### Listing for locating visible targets
>> start

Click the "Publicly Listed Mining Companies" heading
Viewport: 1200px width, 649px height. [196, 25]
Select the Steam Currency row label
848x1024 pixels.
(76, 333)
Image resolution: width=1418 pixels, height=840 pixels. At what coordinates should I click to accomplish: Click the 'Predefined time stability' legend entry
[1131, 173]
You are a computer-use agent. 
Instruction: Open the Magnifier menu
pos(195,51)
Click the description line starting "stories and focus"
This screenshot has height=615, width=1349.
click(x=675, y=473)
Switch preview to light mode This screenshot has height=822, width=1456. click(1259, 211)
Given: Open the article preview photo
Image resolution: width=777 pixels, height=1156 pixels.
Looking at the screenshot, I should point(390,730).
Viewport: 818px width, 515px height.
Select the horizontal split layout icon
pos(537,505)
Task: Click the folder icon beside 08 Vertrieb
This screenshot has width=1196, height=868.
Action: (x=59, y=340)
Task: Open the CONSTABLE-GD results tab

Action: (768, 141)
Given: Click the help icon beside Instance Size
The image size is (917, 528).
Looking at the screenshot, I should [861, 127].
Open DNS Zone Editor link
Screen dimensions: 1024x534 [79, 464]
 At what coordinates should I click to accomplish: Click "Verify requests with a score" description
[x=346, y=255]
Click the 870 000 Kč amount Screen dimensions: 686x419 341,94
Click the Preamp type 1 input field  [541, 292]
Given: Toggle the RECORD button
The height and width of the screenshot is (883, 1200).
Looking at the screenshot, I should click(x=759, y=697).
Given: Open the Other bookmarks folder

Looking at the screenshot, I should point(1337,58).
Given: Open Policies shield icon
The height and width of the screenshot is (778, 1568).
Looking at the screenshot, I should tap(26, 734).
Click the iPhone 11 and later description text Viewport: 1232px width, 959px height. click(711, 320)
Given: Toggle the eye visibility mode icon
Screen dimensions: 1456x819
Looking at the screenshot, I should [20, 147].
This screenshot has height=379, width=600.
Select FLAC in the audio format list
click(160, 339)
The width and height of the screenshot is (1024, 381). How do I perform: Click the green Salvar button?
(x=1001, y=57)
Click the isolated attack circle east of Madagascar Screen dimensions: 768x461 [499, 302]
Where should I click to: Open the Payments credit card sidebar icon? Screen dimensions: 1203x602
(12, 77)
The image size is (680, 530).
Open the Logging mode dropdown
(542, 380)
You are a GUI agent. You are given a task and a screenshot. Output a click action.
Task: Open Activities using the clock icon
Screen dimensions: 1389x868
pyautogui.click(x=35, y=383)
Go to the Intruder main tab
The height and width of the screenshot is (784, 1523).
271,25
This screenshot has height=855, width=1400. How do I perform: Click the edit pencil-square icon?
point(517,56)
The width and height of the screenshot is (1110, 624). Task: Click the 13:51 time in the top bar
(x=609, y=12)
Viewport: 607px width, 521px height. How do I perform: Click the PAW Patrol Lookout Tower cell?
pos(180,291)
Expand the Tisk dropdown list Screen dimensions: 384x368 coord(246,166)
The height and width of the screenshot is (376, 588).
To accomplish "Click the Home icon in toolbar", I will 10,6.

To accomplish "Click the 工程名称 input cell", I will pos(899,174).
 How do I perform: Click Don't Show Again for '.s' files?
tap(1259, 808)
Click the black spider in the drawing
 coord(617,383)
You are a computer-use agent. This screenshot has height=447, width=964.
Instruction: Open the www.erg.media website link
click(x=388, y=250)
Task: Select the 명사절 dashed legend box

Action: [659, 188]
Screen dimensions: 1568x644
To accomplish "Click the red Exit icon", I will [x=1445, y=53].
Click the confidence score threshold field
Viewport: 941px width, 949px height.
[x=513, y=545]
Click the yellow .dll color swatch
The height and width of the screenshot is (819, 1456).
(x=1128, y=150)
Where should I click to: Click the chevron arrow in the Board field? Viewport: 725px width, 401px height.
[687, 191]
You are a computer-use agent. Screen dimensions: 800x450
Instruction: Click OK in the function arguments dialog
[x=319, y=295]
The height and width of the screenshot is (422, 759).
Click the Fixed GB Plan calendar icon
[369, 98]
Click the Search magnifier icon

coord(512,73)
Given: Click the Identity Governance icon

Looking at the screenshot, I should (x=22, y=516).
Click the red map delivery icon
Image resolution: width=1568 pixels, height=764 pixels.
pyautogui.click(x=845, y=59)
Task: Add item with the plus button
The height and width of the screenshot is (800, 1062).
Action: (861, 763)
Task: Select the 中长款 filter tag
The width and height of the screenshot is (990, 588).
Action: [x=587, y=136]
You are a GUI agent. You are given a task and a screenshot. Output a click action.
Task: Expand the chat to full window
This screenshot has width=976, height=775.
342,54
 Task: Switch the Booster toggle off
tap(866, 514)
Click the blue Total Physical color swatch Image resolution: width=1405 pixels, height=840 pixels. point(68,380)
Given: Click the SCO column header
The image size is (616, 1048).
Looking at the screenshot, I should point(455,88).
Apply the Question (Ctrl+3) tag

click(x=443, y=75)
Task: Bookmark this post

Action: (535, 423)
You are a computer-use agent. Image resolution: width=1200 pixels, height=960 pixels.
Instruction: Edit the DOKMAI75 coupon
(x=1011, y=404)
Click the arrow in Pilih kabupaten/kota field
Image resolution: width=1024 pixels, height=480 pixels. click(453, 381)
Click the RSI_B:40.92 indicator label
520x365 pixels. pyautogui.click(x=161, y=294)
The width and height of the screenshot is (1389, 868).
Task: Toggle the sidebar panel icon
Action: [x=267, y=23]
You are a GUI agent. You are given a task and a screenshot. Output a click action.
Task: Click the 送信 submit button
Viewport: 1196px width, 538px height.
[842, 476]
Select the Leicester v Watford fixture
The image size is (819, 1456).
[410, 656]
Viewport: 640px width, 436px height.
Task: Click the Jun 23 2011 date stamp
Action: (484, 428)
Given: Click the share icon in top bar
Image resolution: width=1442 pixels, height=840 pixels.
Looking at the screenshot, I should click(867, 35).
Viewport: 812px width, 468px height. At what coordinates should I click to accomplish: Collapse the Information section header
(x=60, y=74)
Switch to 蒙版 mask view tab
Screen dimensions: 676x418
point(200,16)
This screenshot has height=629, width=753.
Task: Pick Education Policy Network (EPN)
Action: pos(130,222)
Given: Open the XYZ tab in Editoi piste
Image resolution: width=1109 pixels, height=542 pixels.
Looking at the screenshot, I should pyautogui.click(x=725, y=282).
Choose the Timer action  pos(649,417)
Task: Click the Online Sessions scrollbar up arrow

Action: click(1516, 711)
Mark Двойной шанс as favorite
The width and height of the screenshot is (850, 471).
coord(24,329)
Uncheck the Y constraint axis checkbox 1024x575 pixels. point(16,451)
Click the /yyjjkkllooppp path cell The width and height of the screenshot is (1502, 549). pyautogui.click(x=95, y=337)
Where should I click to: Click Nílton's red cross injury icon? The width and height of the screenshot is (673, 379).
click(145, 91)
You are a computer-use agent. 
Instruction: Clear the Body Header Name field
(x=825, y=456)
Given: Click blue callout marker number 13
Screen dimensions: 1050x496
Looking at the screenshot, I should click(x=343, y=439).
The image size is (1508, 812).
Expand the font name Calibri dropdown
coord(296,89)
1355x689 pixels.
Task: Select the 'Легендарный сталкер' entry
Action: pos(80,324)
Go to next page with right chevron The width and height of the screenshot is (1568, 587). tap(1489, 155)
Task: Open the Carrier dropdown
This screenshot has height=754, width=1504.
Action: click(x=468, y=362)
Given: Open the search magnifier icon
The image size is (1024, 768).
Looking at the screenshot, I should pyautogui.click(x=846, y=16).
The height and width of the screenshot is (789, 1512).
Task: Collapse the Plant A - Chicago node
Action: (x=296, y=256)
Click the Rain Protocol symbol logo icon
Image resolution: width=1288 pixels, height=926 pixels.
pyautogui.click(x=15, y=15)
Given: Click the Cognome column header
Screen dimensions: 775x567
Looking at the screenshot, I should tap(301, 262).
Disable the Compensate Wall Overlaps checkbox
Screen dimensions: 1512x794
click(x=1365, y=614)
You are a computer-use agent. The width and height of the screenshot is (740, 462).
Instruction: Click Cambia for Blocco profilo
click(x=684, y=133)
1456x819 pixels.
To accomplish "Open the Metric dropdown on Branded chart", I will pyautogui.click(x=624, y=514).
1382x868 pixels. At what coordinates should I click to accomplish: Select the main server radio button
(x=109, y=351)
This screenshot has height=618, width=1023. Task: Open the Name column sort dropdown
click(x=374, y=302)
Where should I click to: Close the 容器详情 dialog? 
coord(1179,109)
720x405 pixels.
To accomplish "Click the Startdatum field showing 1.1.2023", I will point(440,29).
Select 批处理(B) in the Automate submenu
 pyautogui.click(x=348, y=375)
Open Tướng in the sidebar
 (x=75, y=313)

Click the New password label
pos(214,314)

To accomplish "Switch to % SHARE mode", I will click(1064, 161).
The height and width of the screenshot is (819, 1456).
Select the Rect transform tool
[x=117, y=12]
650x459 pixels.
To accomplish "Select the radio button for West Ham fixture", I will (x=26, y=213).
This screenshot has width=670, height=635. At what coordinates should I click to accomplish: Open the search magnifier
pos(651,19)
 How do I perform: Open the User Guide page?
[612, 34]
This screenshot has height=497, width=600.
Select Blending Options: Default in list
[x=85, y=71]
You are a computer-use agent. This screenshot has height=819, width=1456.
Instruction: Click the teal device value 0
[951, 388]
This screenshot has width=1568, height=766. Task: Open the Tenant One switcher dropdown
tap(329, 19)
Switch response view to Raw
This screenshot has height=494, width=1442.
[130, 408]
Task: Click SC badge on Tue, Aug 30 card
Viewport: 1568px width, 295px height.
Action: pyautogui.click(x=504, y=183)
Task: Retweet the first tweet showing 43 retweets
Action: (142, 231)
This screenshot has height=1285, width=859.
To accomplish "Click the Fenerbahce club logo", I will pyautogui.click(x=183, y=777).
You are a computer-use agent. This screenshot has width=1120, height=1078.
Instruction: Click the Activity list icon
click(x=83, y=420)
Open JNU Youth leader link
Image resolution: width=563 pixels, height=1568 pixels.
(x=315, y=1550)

>> end

Copy out the listing verbatim, from the line containing "Click the Preamp" down to the line containing "Looking at the screenshot, I should point(1337,58).", with both of those lines included.

### EXERCISE RESULT
Click the Preamp type 1 input field  [541, 292]
Given: Toggle the RECORD button
The height and width of the screenshot is (883, 1200).
Looking at the screenshot, I should click(x=759, y=697).
Given: Open the Other bookmarks folder

Looking at the screenshot, I should point(1337,58).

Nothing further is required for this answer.